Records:
◆ ◆ ◆ ◆
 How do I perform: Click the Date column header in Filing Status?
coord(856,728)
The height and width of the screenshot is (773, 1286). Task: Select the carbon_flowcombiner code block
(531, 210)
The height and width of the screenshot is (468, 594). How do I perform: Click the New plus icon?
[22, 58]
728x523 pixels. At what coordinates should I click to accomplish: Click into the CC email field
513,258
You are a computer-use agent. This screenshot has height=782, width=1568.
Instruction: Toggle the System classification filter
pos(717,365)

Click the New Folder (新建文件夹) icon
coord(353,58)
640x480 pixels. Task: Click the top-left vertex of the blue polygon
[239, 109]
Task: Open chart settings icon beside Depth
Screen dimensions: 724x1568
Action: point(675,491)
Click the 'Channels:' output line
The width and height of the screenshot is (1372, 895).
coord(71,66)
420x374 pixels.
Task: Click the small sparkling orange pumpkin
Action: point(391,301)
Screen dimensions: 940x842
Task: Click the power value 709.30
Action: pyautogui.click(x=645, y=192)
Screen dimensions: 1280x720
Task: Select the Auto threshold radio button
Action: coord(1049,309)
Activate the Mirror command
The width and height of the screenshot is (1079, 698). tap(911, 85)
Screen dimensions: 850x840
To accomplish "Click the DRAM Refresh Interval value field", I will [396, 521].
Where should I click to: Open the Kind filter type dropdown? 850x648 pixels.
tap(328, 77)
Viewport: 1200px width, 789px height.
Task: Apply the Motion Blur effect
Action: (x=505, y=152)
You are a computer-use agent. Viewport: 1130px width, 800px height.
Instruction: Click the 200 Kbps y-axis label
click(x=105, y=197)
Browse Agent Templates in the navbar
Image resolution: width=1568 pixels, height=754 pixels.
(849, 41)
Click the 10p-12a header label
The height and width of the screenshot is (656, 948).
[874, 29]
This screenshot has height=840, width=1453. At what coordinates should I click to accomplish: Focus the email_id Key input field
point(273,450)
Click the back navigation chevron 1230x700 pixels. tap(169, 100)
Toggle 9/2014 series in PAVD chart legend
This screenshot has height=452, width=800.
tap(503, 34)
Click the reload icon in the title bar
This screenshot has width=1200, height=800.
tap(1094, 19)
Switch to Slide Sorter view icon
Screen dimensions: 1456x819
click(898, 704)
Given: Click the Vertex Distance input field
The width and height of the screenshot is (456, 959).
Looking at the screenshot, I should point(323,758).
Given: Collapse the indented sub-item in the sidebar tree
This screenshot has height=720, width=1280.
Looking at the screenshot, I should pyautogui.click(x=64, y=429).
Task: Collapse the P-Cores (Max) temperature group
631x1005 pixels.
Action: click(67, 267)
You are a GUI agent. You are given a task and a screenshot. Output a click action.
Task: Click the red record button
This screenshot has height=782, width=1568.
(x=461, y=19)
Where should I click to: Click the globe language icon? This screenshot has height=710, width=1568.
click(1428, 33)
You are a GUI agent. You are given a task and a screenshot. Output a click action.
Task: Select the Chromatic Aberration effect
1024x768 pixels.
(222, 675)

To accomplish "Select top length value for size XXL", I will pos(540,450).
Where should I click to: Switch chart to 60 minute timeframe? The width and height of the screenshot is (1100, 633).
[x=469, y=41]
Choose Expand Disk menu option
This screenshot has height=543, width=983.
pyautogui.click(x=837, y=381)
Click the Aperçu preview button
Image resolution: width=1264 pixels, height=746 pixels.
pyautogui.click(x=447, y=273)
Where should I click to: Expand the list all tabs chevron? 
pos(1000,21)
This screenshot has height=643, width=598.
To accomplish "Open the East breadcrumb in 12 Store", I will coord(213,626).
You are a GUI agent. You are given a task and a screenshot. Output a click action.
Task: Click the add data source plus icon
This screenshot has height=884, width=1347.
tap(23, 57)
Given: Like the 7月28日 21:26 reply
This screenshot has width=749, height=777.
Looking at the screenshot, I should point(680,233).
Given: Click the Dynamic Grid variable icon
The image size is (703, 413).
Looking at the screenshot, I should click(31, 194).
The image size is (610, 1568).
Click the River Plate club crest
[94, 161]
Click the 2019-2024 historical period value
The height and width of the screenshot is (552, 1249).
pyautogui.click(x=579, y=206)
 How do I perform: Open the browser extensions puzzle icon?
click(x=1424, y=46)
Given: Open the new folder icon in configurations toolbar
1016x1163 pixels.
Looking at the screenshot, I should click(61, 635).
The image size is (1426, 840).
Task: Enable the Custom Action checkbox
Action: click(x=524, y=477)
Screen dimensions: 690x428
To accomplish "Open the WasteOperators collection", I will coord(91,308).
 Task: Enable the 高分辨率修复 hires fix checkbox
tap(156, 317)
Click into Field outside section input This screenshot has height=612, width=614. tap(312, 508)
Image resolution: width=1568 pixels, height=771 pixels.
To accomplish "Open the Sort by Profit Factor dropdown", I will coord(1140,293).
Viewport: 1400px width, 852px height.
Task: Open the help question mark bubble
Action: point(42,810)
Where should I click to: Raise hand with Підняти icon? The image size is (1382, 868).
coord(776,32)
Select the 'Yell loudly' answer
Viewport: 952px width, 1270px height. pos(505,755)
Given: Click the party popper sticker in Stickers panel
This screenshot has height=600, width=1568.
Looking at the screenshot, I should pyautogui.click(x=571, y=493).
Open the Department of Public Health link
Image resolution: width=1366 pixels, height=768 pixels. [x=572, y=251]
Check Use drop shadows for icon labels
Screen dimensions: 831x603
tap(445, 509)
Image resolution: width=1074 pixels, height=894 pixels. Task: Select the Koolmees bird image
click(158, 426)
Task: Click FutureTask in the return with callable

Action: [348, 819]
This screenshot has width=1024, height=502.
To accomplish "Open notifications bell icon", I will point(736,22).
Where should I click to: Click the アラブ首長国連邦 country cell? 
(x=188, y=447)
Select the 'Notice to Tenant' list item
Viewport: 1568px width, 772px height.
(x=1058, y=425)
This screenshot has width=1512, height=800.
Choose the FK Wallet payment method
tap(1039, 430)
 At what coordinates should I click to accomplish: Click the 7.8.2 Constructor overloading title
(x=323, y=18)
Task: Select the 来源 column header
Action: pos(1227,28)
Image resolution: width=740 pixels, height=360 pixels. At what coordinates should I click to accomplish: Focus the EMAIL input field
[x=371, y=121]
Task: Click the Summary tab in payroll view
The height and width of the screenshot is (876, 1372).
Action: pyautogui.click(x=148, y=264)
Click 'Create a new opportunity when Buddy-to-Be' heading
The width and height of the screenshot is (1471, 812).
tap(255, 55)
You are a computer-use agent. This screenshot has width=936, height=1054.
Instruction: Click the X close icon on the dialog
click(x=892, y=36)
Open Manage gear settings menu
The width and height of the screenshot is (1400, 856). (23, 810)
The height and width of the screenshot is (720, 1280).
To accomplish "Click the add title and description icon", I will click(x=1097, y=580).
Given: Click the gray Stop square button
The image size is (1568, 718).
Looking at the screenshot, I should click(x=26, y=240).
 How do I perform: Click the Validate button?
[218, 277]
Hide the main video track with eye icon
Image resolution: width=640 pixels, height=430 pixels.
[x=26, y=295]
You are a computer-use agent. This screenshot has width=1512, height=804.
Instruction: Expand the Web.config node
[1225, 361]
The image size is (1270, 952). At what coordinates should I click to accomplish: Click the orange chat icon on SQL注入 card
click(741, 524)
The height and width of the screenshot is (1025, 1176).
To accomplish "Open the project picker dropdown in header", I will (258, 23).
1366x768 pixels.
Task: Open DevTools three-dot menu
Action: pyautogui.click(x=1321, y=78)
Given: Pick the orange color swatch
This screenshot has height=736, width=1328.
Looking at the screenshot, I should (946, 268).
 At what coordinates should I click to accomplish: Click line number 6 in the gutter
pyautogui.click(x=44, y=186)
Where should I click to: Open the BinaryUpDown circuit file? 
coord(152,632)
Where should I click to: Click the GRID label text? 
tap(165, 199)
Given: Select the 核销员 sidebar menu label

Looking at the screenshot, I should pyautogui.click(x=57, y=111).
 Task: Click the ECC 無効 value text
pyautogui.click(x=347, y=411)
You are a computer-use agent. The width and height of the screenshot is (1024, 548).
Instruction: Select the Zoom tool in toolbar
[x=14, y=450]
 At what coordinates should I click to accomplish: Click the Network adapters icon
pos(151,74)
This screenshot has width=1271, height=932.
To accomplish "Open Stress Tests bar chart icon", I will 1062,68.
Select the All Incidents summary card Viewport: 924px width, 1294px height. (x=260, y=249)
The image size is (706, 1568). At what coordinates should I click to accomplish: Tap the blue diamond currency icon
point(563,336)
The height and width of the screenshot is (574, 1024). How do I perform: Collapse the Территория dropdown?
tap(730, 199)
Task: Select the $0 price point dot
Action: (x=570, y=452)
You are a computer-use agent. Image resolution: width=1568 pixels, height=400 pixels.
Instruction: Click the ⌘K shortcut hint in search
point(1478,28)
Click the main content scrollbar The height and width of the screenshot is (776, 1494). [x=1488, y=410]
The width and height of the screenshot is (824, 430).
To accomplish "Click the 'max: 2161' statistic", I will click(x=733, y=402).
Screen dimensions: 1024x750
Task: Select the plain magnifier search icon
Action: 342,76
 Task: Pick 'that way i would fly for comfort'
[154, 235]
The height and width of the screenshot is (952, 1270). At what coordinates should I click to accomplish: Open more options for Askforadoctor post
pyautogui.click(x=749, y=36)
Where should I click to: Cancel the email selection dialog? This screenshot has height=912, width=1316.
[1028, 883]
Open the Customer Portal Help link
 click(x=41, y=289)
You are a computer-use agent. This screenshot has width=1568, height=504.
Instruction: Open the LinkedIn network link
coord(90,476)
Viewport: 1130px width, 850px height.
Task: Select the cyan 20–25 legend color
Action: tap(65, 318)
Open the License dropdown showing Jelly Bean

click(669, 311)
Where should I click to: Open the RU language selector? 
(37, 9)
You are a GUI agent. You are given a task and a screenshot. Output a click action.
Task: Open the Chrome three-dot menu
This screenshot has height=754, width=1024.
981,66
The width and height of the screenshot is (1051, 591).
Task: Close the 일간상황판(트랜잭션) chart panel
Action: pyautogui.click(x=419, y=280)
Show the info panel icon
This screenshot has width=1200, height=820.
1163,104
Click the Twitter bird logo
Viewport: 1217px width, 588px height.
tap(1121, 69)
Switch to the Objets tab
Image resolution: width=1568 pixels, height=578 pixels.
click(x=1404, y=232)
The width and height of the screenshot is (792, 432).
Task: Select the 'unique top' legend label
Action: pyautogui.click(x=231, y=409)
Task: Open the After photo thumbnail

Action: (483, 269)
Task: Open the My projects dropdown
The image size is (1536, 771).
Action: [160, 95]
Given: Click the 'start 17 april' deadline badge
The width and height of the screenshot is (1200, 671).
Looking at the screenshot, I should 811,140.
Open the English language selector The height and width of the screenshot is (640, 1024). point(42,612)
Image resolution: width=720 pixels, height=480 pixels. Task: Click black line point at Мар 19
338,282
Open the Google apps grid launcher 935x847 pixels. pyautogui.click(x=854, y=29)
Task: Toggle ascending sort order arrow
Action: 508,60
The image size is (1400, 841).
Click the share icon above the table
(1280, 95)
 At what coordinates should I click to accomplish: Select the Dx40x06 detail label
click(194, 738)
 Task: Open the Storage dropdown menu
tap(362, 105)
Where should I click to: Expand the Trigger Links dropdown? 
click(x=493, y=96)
◆ ◆ ◆ ◆
— Work instructions —
Please repeat the rows from the line with "Click the 10p-12a header label" to the line with "point(273,450)", copying each one word for word.

— Final result —
Click the 10p-12a header label
The height and width of the screenshot is (656, 948).
[874, 29]
This screenshot has height=840, width=1453. At what coordinates should I click to accomplish: Focus the email_id Key input field
point(273,450)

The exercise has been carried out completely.